M3ter is a “drop in” platform that integrates with existing systems and upgrades them to support usage-based pricing — it facilitates the free-flow of usage, spend, and margin data across an organization, which can be used to automate billing operations; deliver user-friendly dashboards to end user(s); and give sales and customer service teams the data to better engage with customers.
Usage data, specifically, can be ingested from existing repositories such as an analytics database or harnessed via M3ter’s API or data streaming integration. Cost data, on the other hand, is primarily ingested via pre-built integrations with the public clouds. Elsewhere, M3ter offers a library of connectors that enable two-way integrations with CRM tools, billing and finance software, and more.

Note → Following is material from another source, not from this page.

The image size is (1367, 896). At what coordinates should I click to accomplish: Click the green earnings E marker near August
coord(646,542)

All this gets to the heart of what M3ter is trying to achieve — it is treating the metered pricing conundrum as a data problem, rather than a billing problem.

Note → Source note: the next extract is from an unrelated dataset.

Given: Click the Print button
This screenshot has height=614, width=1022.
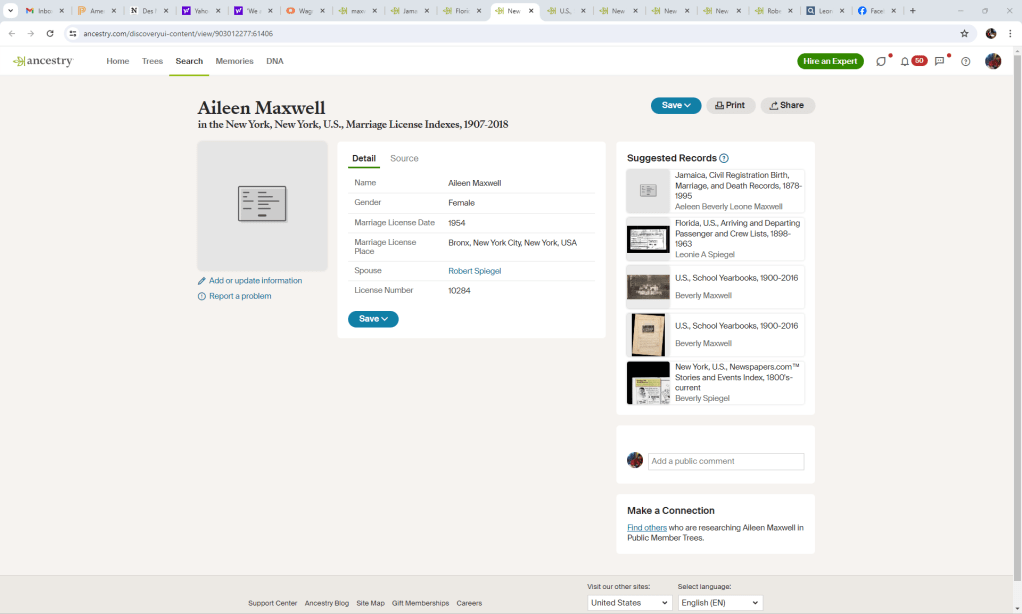Looking at the screenshot, I should pos(730,105).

“Data infrastructure is core to M3ter’s product,” M3ter cofounder and CEO Griffin Parry told VentureBeat. “This ingests usage data at scale, automatically cleans and transforms it, applies pricing to it, and then delivers the outputs — real-time spend and usage data — wherever they are needed throughout the stack.”
M3ter’s launch comes exactly a week after Metronome exited stealth with $35 million in funding for a similar proposition, highlighting the real and growing demand for tools that help any SaaS company follow the likes of AWS, Twilio, and Snowflake down a usage-based pricing path.

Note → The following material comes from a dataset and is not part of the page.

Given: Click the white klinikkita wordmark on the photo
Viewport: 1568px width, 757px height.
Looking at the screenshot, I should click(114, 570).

For context, M3ter was founded out of London by Parry and his cofounder John Griffin, who sold a previous gaming infrastructure business called GameSparks to AWS back in 2017, where they continued to work in various roles until leaving the tech giant to launch M3ter in 2020.
“Usage-based pricing offers huge rewards for SaaS businesses, but it isn’t easy to implement,” Parry explained. “We experienced the pain ourselves when building our previous startup, but we also saw what good tooling can look like at AWS.”
Show me the money
Alongside today’s official launch, M3ter announced that it has raised $17.5 million in a seed round of funding from Kindred Capital, Union Square Ventures, Insight Partners, and a slew of angel investors. The funding will be used to build on the company’s early traction, which has seen it secure customers such as Sift, Stedi and Redcentric, while it also entered a partnership with revenue delivery platform Paddle.
Parry noted that M3ter is ultimately focused on bringing more “advanced analytics” to the table, and is working on new features including forecasting and pricing recommendations.
“Because M3ter transforms and persists data in a granular form and with extreme normalization, it can forecast usage and revenues,” Parry explained. “This will enhance existing analytics tooling – for example, forecasts for a customer’s next monthly bill will appear in the Data Explorer [dashboard].”
While M3ter’s ideal customer is a “mid-market” B2B SaaS business, the company is also chasing the larger enterprise segment, with Parry noting that it has “several” such companies in its pipeline. However, the longer sales cycle makes it more difficult to target them specifically for now.
“The problems enterprises face are the same as those faced by the mid-market,” Parry added.